§ **Data**
▬▬▬▬▬▬

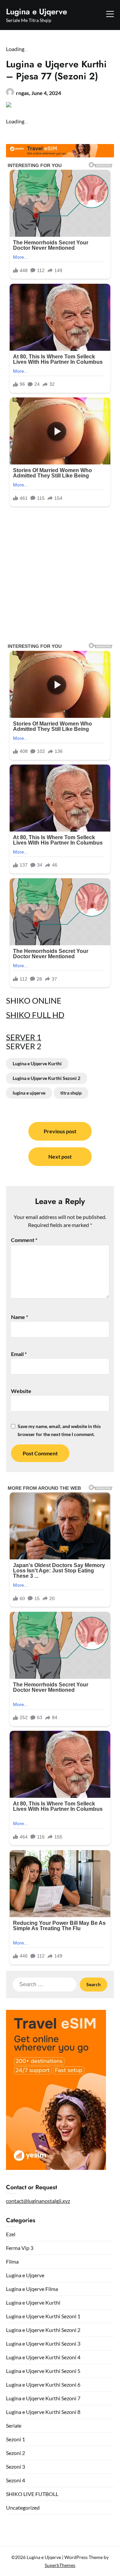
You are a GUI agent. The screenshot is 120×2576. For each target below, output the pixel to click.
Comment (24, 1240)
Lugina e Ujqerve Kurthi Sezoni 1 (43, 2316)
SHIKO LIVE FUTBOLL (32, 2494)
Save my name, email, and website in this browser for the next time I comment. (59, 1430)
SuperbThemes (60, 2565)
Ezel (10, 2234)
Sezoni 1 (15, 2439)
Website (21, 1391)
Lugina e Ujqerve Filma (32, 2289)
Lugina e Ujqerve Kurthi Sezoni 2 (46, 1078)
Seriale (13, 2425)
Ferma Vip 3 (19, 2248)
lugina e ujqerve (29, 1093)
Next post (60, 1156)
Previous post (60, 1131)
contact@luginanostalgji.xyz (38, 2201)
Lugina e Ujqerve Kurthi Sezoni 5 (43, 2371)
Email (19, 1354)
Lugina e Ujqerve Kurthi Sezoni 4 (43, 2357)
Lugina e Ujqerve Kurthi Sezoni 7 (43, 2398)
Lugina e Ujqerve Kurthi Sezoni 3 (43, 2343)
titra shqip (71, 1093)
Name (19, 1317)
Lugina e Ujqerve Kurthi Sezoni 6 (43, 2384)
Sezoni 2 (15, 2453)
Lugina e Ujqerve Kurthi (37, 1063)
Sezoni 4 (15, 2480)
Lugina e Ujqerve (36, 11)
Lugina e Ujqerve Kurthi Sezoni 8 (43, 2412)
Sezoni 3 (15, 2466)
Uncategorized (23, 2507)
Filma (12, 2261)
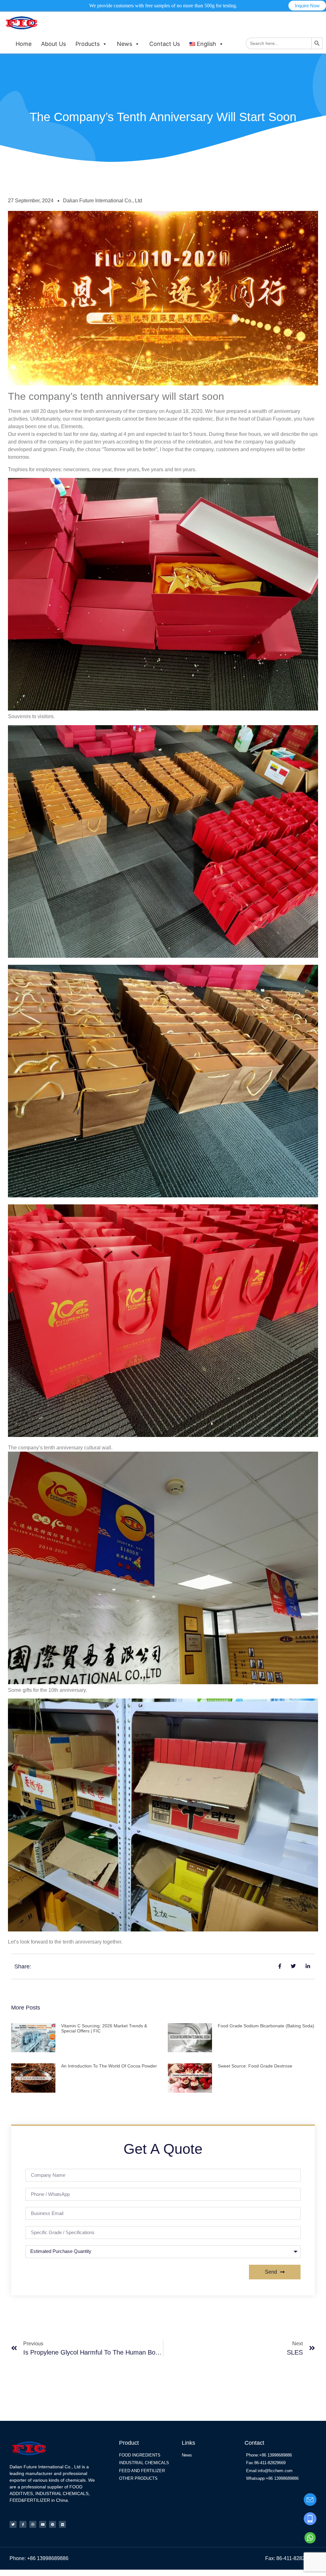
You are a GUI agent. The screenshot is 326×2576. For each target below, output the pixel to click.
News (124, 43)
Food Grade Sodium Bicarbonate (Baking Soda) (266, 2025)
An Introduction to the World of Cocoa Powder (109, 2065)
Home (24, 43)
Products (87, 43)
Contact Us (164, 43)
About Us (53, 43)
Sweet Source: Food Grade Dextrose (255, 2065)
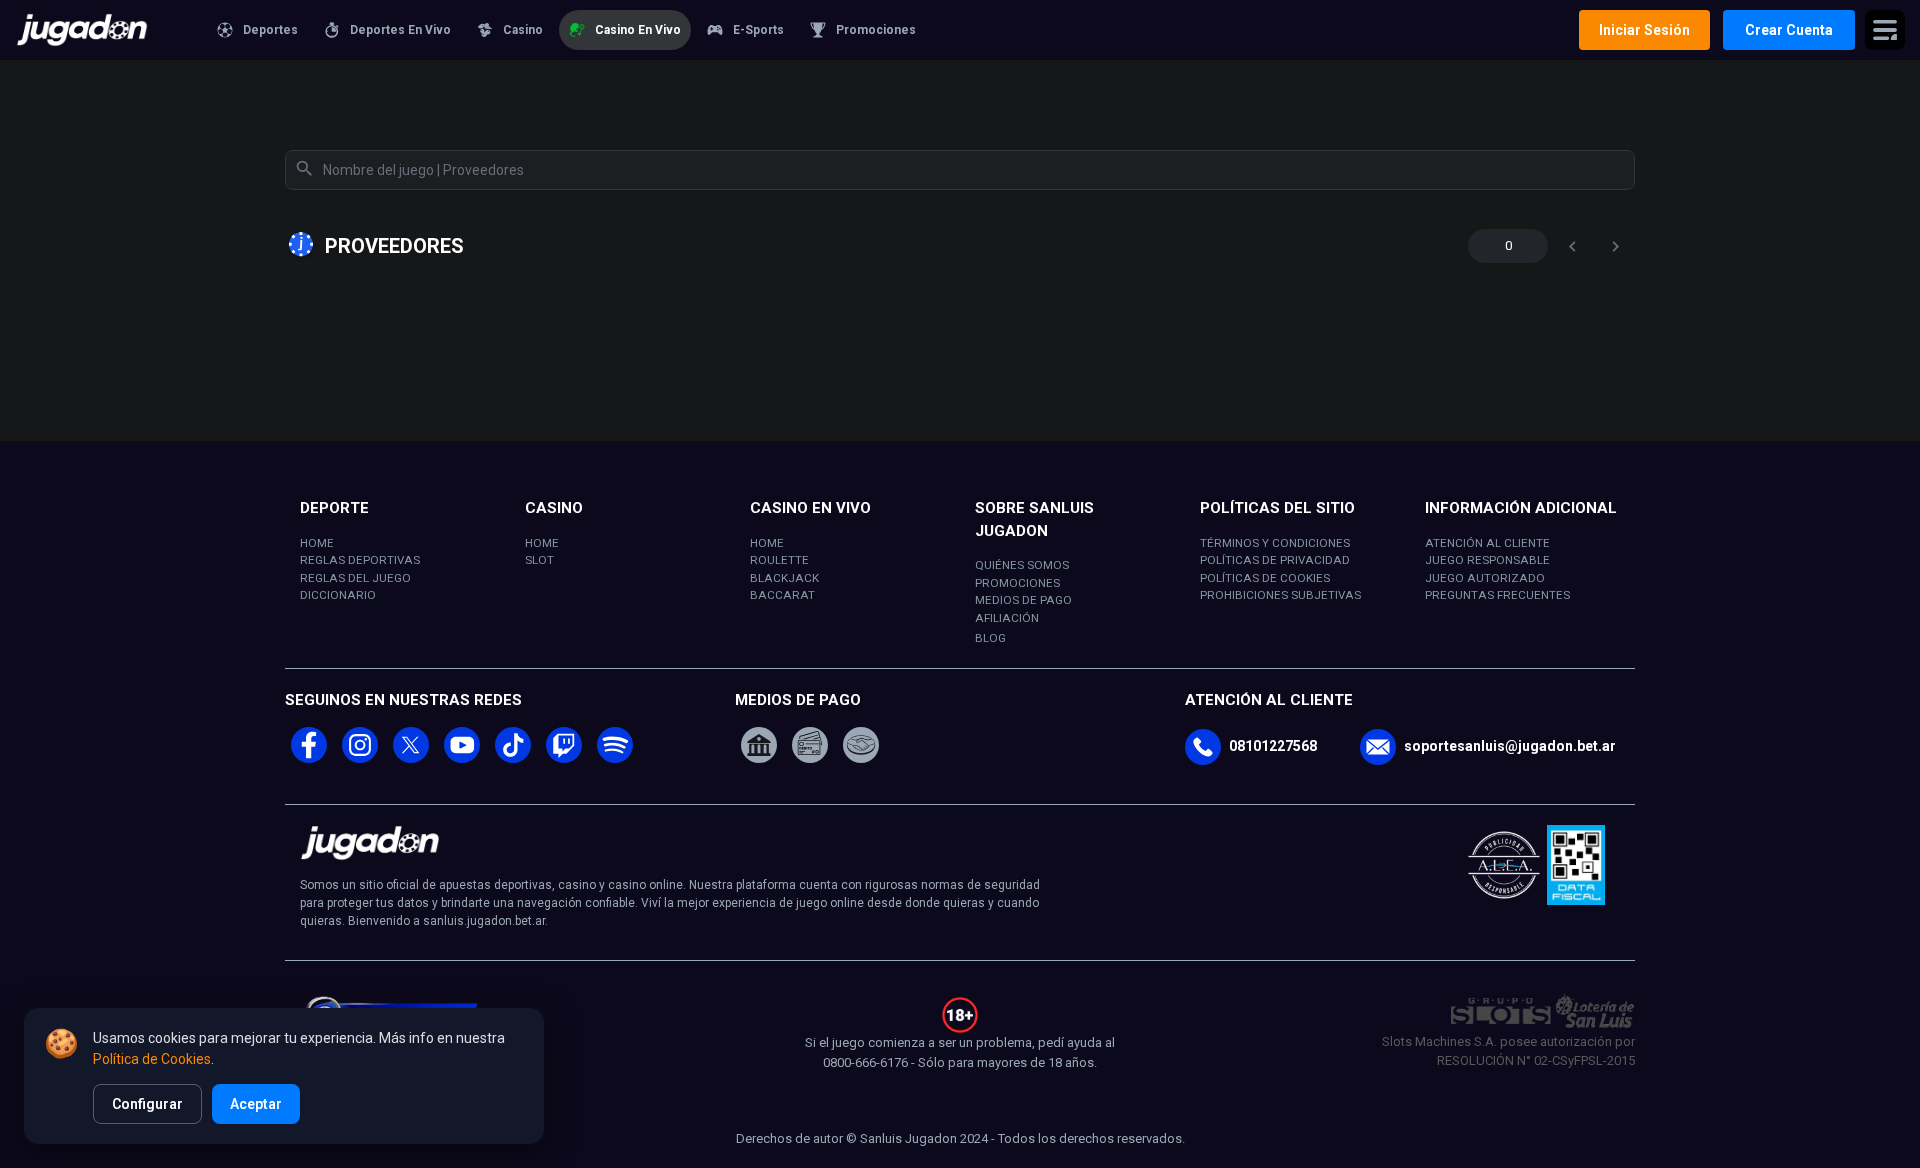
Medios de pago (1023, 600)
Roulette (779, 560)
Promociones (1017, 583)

▬▬▬▬▬▬

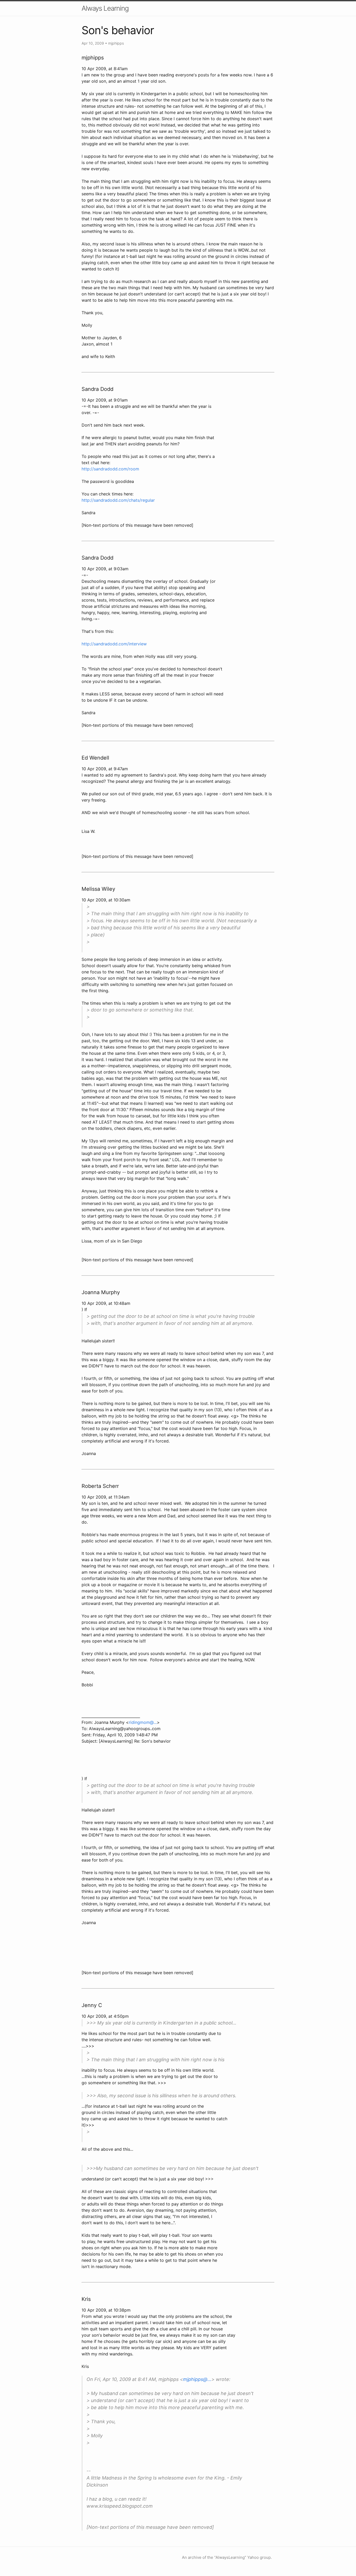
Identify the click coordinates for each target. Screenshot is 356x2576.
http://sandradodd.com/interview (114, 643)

▬▬▬▬▬▬

§ **Activity**
Please give back, exactly as it stands above, the stretch from the line with "You are a GUI agent. The screenshot is 120×2576." through the line with "Lugina e Ujqerve Kurthi Sezoni 7 (43, 2398)", and no line outside it.

§ **Answer for this exercise**
You are a GUI agent. The screenshot is 120×2576. For each target below, output the pixel to click.
Comment (24, 1240)
Lugina e Ujqerve Kurthi Sezoni 1 (43, 2316)
SHIKO LIVE FUTBOLL (32, 2494)
Save my name, email, and website in this browser for the next time I comment. (59, 1430)
SuperbThemes (60, 2565)
Ezel (10, 2234)
Sezoni 1 (15, 2439)
Website (21, 1391)
Lugina e Ujqerve Filma (32, 2289)
Lugina e Ujqerve Kurthi Sezoni 2 (46, 1078)
Seriale (13, 2425)
Ferma Vip 3 (19, 2248)
lugina e ujqerve (29, 1093)
Next post (60, 1156)
Previous post (60, 1131)
contact@luginanostalgji.xyz (38, 2201)
Lugina e Ujqerve Kurthi Sezoni 5 (43, 2371)
Email (19, 1354)
Lugina e Ujqerve Kurthi Sezoni 4 (43, 2357)
Lugina e Ujqerve Kurthi Sezoni 7 (43, 2398)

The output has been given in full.